Democrats will debate again on Tuesday in Charleston, South Carolina, providing an opening for Sanders’ rivals to put him in the crosshairs before the state’s Saturday primary. [nL1N2AP0HB]

Sanders’ rivals are worried.

The Bloomberg campaign warned this month it may be “all but impossible” to prevent Sanders from getting a plurality or majority of delegates if he performs as he is projected to do when 14 states and one U.S. territory vote in the Super Tuesday contest on March 3.

Buttigieg’s campaign said in a memo last week that Sanders could come out of Super Tuesday with a “seemingly insurmountable lead” and “to stop this outcome, a viable alternative to Sanders needed to emerge.”

‘NOT A STRATEGY’

But no candidates have dropped out since Sanders’ big Nevada win on Saturday.

    “It’s very hard for these candidates to look in the mirror and take advice they should get out.

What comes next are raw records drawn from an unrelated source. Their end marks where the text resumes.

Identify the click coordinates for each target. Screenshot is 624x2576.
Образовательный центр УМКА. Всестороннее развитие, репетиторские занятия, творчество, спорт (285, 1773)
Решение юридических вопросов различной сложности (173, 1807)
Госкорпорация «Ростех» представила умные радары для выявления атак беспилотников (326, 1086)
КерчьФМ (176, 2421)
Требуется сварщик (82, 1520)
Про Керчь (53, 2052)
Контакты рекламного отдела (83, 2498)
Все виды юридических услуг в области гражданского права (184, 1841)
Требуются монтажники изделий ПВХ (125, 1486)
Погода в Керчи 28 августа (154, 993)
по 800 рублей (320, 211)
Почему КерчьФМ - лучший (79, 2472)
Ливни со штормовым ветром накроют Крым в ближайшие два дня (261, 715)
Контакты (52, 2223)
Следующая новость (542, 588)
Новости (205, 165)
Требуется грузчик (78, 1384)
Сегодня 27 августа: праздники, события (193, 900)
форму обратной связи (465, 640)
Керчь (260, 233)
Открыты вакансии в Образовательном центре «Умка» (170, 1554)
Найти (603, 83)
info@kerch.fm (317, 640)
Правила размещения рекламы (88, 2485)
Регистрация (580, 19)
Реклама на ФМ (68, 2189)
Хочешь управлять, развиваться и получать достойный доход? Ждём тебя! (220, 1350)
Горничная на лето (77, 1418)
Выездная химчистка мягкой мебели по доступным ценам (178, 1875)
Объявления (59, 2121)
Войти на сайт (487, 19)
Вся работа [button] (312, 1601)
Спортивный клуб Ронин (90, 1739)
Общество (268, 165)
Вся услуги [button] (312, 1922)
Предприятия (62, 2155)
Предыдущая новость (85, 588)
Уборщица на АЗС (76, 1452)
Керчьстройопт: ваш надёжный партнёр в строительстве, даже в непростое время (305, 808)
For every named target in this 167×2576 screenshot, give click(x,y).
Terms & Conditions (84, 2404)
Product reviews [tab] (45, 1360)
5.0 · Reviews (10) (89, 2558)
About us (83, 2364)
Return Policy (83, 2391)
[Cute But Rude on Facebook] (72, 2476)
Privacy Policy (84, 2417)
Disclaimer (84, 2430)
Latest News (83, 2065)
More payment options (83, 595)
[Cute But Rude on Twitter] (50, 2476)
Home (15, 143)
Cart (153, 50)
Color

For some of them, there is no path. They can say ‘Oh, if Bernie implodes or lightning hits the debate,’ but that’s not a strategy, that’s a hope,” said John Weaver, a top strategist for Republican Ohio Governor John Kasich’s 2016 presidential bid. “There is a clear parallel with 2016 and Trump.”

Democratic White House hopefuls are beginning to shift their efforts toward convincing voters that they are better suited to take on Trump in the Nov. 3 general election.

Buttigieg, while campaigning in the Super Tuesday state of Virginia over the weekend, said that Sanders, as a democratic socialist, would hurt other Democrats in U.S. House and Senate races.

At a Sunday rally in Colorado, which also votes on Super Tuesday, Senator Elizabeth Warren tried to draw a contrast with her longtime friend and liberal ally Sanders on Senate procedure, making the case that she was more likely to secure legislative wins.

Bloomberg’s campaign is also targeting Sanders ahead of Super Tuesday. One ad released on Monday tied Sanders to the National Rifle Association, which Bloomberg has opposed.

Terry Sullivan, the campaign manager for U.S. Senator Marco Rubio’s 2016 White House bid, said that Democrats, like Republicans with Trump, were slow to take Sanders’ candidacy seriously.

“Don’t be so confident that it will all work out and Bernie will lose,” Sullivan said. “It’s tough now to imagine a scenario where Bernie is not the nominee.”